In Minnesota, USDA’s Natural Resources Conservation Service (NRCS) is piloting an innovative partnership to introduce high school students to careers in science and agriculture.
Since last year, NRCS has teamed up with the Hmong American Partnership, a nonprofit that provides services to Minnesota’s Hmong community. The Hmong are an ethnic group from the mountains of Southeast Asia, and the Twin Cities—St. Paul and Minneapolis—have the highest concentration of Hmong populations in the country.
Hmong teenagers in the Twin Cities face some challenges typical for urban youth (a low rate of college attendance, lack of access to computers and other technology) and some less typical (many of them serve as the family translators, and they often share a cell phone with their entire family).
The goal of the NRCS–Hmong American Partnership program is to educate Hmong students about careers in agriculture-related and other science careers, which they may not consider otherwise.

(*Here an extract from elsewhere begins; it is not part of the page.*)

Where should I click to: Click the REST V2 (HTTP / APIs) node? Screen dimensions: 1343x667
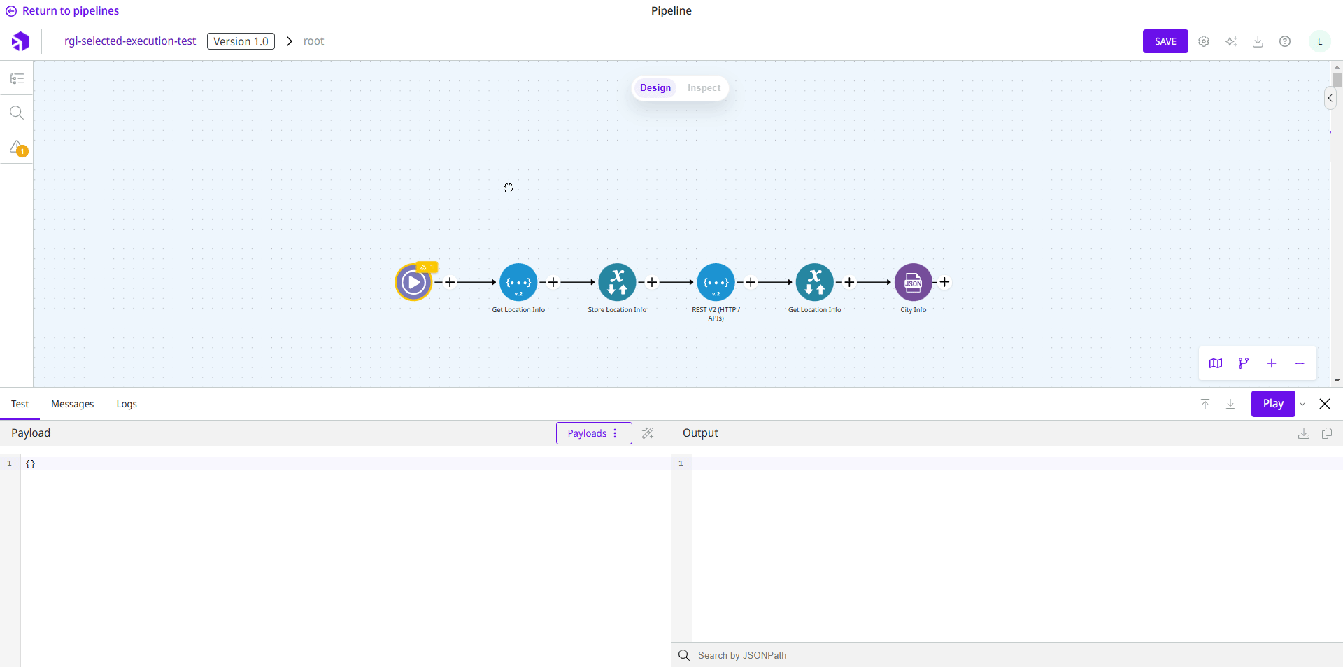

Kids who participate in the program go to the Hmong American Partnership Community Center in St. Paul once a week to hear guest lecturers who have a variety of jobs within NRCS in Minnesota and work with mentors to learn about agriculture and agricultural careers. They also go on field trips to farms and other NRCS offices and participate in discussions about all of these experiences.
NRCS is a federal agency that works with farmers and ranchers to implement voluntary conservation practices that will not only protect the nation’s natural resources, but also maintain or increase productivity. Possible career paths with the agency include soil conservationist, environmental engineer and biologist.
The long-term goal of the NRCS–Hmong American Partnership program is to increase Hmong enrollment in college and to cultivate the next generation of conservationists—hopefully some of whom end up joining the NRCS workforce.
The program is serving as a pilot for a new approach to NRCS recruitment of underrepresented populations. Over the next few years, to increase its employee diversity, the agency hopes to create similar partnerships with community-based groups across the country. These partnerships will enable NRCS to reach potential recruits at a younger age, providing them with the tools and information they need to become conservationists, if that’s a career path that interests them.
In Minnesota, the students in the NRCS–Hmong American Partnership program were recruited because of their interest in conservation, agriculture, and/or science in general. This year 11 students participated, and more students are expected to participate in coming years.